Sofía pintaba en las rayas que dibujan las espirales del tiempo, estelas transparentes de la eternidad, con la paleta cromática del arcoíris, un solo rayo de luz transparente abierto a infinitas posibilidades ―la magia existe si previamente está quien la hace posible― Impregnaba el pincel en los colores de las llamas, bien empapado, y con el gesto seco y preciso de una diosa salpicaba el lienzo, cientos de gotas en caótico desorden se estrellaban contra la blanca tela ―¿la nada?― y se escurrían como lágrimas sin dejar rastro de color hasta el precipicio del marco, y cuando el mundo callaba expectante e indignado ante el deprimente arte, allí estaba la magia.

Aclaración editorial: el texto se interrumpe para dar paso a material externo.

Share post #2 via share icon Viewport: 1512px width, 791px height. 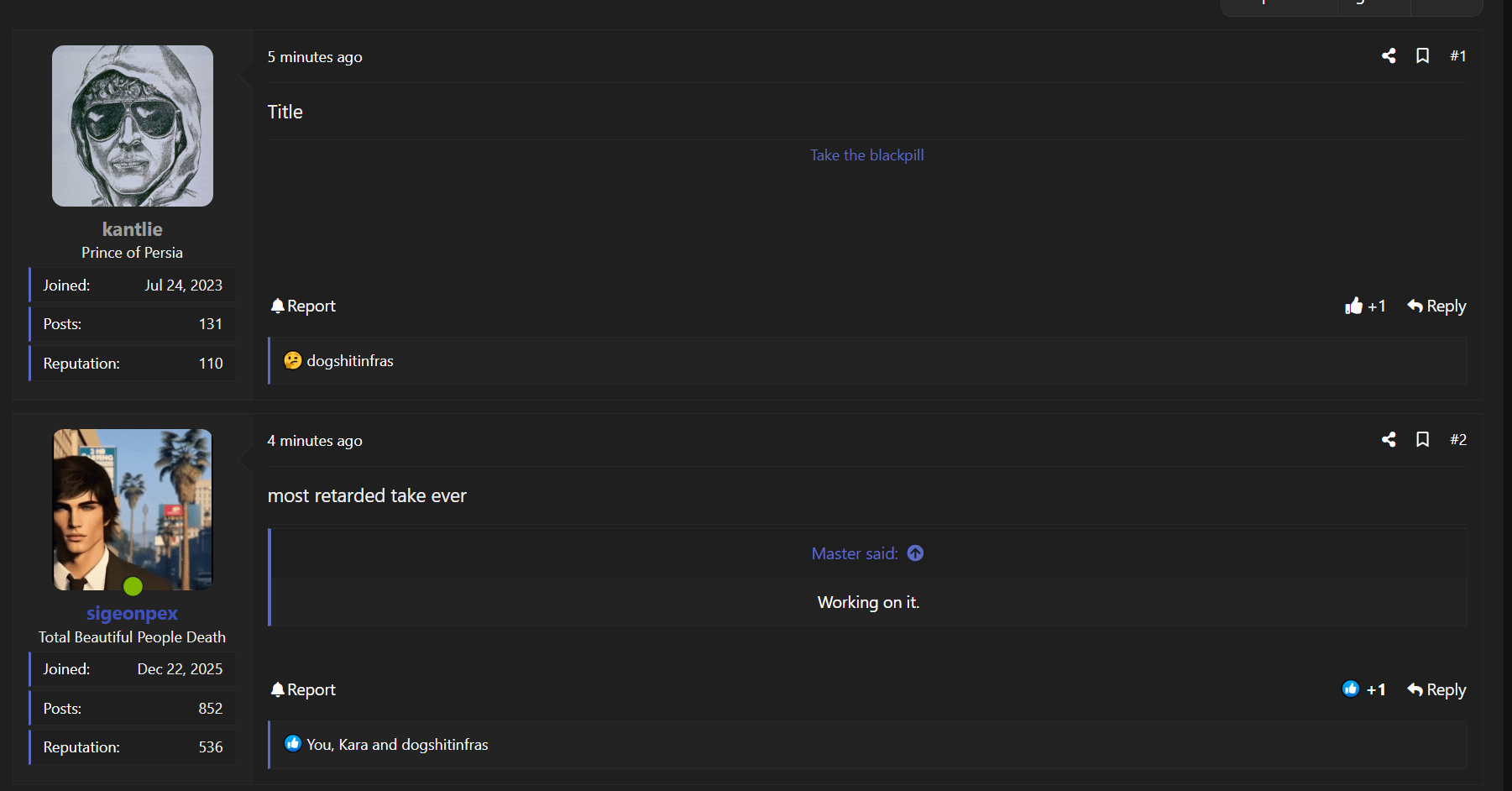click(1389, 439)
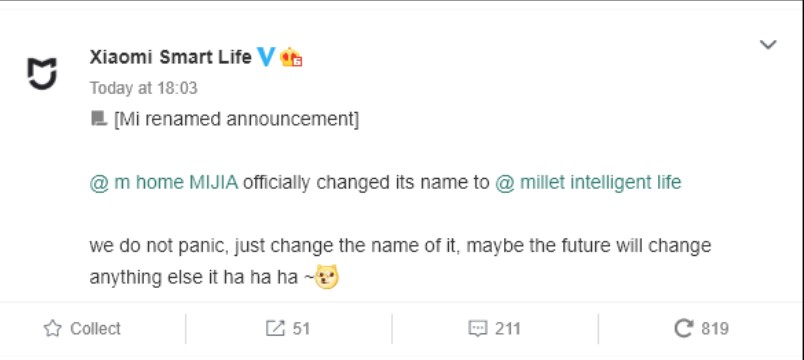Expand the post options chevron

(768, 45)
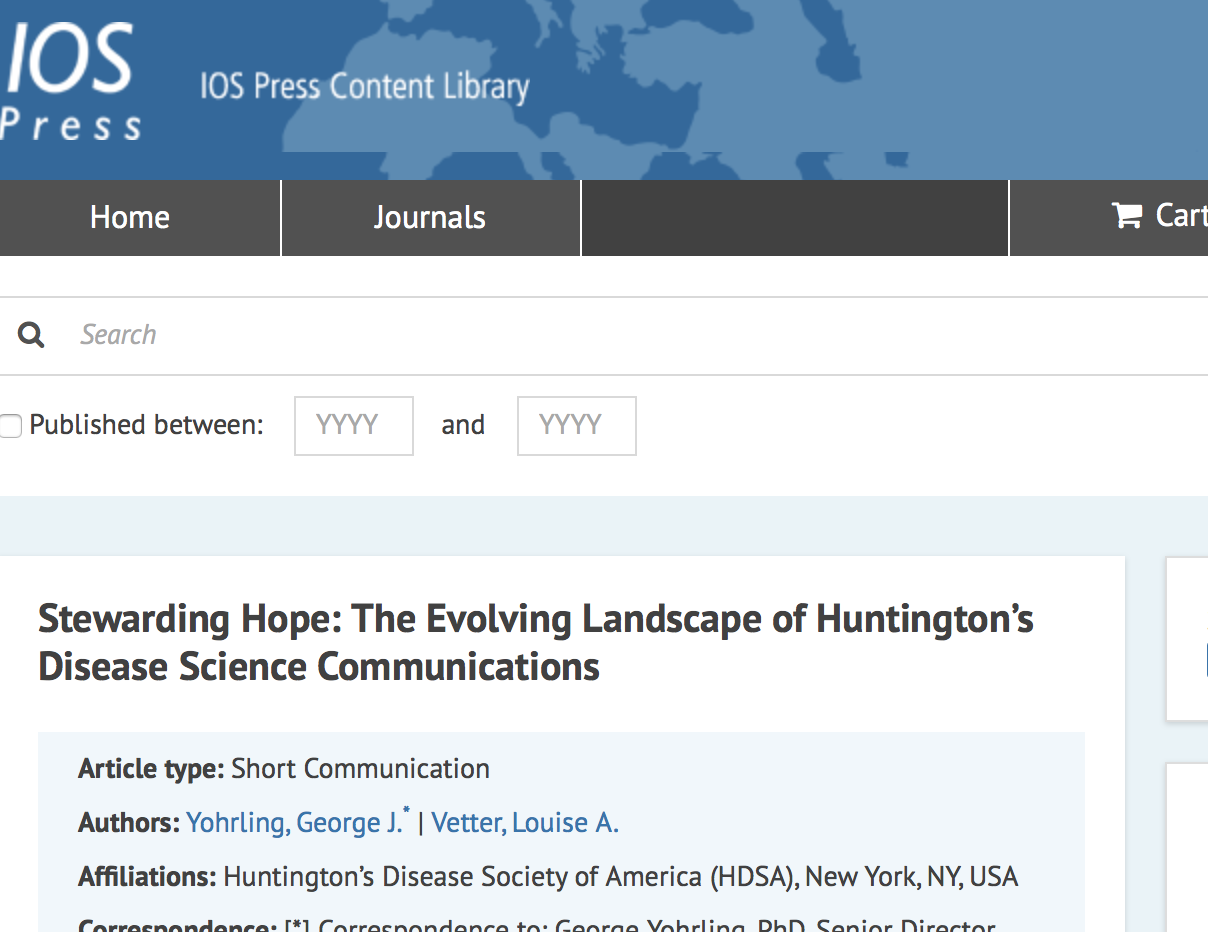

Movía el pincel/batuta hacia arriba, un solo gesto, y las gotas multicolores se agitaban como larvas de algún insecto, y de las gotas aplastadas salían ápices que se transformaban en vértices, como aparecen los dedos al abrir el puño, y se mutaban en hojas de arce con los colores del fuego, los tonos del otoño, y aleteaban tímidamente convertidas en mariposas para emprender el vuelo hacia lo alto, abandonando el cuadro, llenando el cielo de parpadeos, para después regresar al lienzo y allí permanecer quietas en una nube globosa, palpitante, transformándose de nuevo en hojas, con las tonalidades que robaron al sol y que ahora lo recuerdan y convocan, como niños huérfanos llamando a su padre…y el padre, durmiente, dentro del dorado lecho foliar se despereza y abre los ojos en cada hoja simultáneamente, convirtiéndolas en luz, y el árbol ―sin tronco, ni raíces―se estira alargándose y curvándose sobre el ojo de la eternidad, convertido en la espiral del tiempo, una galaxia cuajada de estrellas, miles, que palpitan en las pupilas de Sofía.